I rode with eCabs today and I liked the drivers going both ways. They had to double up on passengers but I didn’t mind sharing a taxi with someone else. This particular company has only eight drivers and does nothing but a Ridesource contract. The first guy is named Scott, with whom I’ve ridden a few times. I like him. Funny, he’s critical of Eugene for wanting to be like Portland, while preferring places like Springfield that are I guess more homey and down to earth; it has a personal vibe that Eugene is losing the more it grows. He said the Eugene City Council was “Communist,” and I understand what he means. It isn’t exactly that, but it’s definitely Marxist and Socialist, using a language that baffles people with its emptiness. I think it’s fair to say that Springfield is a time warp to a more romantic age, where people are franker with each other and not so deceptive or slippery; in a word, they’re honest… which is also like the people of Cottage Grove. So I can see why some people prefer the twin city to the sophistication of Eugene.
At one o’clock I walked to the pharmacy to pick up my stuff; but you know, afterwards I was pretty exhausted and felt rather lousy for a while. Two miles is kind of heavy duty walking for me. But on my way home I observed the same kind of thing as this morning, or maybe I was looking for it, and it provided a common theme for my day. You saw the post already, I know. It was that green house on Kourt Drive that defies the laws of time and space (to my mind), and takes you away in a magic Delorian to the Forties or Fifties, or rather transplants the past to the present day with a sprinkling of pixie dust. And this house just sits there, stark against the blue sky, an anachronism that doesn’t belong there and ought to be extinct, and yet there it stands like a shimmering vision out of an old yearbook, a page torn out of history…
So I imagine that my concern with anachronisms has to do with my own age, and maybe with everyone in my age category. Shoot: what was it I was saying the other day? It was on a topic very similar to this one. Oh yeah, it was about rewriting the history books to make people like us obsolete, and I made a post about it. But you know, it’s really true! And the older I get, the truer it becomes. The voices of seniors get lost in the shuffle and no one wants to hear us anymore. And it turns into a strange paradox of being and non being: just like the green house on Kourt Drive which ought not to be there, and yet, by God, it still stands like an ephemeral monument.

▶ [Exercise objective]:
Decide whether each statement below agrees with the blog post above. Answer yes or no for each, and quote the words from the post that decide it.
1. The eCabs company has only eight drivers.
2. After walking to the pharmacy, the writer felt refreshed.
3. The writer says the voices of seniors get lost in the shuffle.

▶ [Data supplied]:
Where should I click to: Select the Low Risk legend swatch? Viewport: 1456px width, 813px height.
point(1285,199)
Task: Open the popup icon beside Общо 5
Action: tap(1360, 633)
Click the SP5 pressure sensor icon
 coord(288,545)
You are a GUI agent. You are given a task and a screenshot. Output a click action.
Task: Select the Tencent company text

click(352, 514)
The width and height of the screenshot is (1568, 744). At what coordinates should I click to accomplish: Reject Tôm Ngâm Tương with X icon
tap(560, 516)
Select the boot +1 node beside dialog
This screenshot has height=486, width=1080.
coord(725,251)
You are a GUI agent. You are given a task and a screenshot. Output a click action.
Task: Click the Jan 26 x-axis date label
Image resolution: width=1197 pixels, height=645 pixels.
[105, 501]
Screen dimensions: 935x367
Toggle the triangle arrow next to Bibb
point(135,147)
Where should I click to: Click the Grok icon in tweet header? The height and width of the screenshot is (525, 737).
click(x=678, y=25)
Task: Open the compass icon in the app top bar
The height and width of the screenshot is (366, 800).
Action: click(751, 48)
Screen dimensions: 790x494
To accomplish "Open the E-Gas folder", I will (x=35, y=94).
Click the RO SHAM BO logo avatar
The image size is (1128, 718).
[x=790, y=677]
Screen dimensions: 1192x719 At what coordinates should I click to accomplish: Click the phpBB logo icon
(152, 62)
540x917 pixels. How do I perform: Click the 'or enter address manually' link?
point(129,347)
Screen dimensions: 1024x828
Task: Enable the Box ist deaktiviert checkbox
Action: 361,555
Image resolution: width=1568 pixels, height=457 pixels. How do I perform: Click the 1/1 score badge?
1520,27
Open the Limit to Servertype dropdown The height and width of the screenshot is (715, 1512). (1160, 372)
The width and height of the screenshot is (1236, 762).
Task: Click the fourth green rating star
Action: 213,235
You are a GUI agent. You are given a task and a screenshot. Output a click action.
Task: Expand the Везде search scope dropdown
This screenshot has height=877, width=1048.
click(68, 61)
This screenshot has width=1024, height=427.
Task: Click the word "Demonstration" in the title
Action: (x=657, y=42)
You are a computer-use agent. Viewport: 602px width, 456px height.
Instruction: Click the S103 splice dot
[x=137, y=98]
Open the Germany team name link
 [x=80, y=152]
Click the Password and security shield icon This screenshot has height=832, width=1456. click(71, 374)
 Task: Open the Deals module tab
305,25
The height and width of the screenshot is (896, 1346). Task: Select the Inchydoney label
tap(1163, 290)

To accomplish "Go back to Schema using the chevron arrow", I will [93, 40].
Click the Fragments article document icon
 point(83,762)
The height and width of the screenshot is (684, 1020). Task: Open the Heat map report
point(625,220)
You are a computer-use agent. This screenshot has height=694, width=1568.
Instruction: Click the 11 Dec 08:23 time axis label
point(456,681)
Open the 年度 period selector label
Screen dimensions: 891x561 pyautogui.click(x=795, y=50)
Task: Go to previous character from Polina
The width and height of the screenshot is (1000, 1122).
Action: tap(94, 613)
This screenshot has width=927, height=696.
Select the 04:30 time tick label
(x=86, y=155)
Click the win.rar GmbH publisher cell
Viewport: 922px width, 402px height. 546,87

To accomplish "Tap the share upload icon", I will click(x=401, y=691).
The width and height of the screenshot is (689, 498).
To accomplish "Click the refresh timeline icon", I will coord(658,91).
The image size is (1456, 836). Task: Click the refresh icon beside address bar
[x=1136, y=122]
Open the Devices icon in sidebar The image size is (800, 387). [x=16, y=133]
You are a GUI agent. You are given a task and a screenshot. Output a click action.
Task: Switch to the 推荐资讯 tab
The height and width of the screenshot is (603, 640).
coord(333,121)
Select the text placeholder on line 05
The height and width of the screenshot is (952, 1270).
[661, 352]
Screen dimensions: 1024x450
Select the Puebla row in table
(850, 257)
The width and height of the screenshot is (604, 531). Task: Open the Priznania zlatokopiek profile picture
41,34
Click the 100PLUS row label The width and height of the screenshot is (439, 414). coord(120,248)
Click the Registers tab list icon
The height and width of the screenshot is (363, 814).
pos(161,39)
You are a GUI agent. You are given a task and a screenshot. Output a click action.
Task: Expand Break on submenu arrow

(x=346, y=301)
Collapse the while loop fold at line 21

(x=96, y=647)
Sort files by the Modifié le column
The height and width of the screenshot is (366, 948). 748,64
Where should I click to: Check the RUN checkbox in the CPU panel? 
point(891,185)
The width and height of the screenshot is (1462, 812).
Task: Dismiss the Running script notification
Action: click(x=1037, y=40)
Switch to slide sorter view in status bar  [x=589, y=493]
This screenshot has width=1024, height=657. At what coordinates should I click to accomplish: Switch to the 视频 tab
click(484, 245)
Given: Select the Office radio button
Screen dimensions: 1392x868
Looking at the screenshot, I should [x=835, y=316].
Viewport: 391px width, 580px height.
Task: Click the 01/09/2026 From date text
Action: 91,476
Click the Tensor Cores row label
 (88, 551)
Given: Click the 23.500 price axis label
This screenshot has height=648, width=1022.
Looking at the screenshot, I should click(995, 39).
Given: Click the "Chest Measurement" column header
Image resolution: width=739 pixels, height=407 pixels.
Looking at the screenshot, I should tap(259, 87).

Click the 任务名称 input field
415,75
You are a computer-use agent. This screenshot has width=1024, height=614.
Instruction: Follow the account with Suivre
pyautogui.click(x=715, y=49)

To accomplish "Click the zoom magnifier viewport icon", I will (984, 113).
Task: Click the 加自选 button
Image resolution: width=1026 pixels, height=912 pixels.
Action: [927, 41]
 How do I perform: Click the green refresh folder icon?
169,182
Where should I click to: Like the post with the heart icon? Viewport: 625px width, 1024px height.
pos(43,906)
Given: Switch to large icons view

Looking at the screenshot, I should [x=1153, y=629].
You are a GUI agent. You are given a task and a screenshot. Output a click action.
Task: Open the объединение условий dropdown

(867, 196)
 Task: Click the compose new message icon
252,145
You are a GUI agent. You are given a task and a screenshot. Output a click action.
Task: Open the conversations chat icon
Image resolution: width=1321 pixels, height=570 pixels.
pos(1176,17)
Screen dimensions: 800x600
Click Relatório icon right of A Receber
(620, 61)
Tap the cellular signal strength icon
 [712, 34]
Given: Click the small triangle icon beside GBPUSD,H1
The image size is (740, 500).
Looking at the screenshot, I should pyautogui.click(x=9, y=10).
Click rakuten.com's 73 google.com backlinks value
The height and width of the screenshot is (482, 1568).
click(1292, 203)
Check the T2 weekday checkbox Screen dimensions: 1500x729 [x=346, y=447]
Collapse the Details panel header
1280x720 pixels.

▶ [Solution to this exercise]:
1. Yes: "This particular company has only eight drivers"
2. No: "afterwards I was pretty exhausted and felt rather lousy for a while"
3. Yes: "The voices of seniors get lost in the shuffle and no one wants to hear us anymore."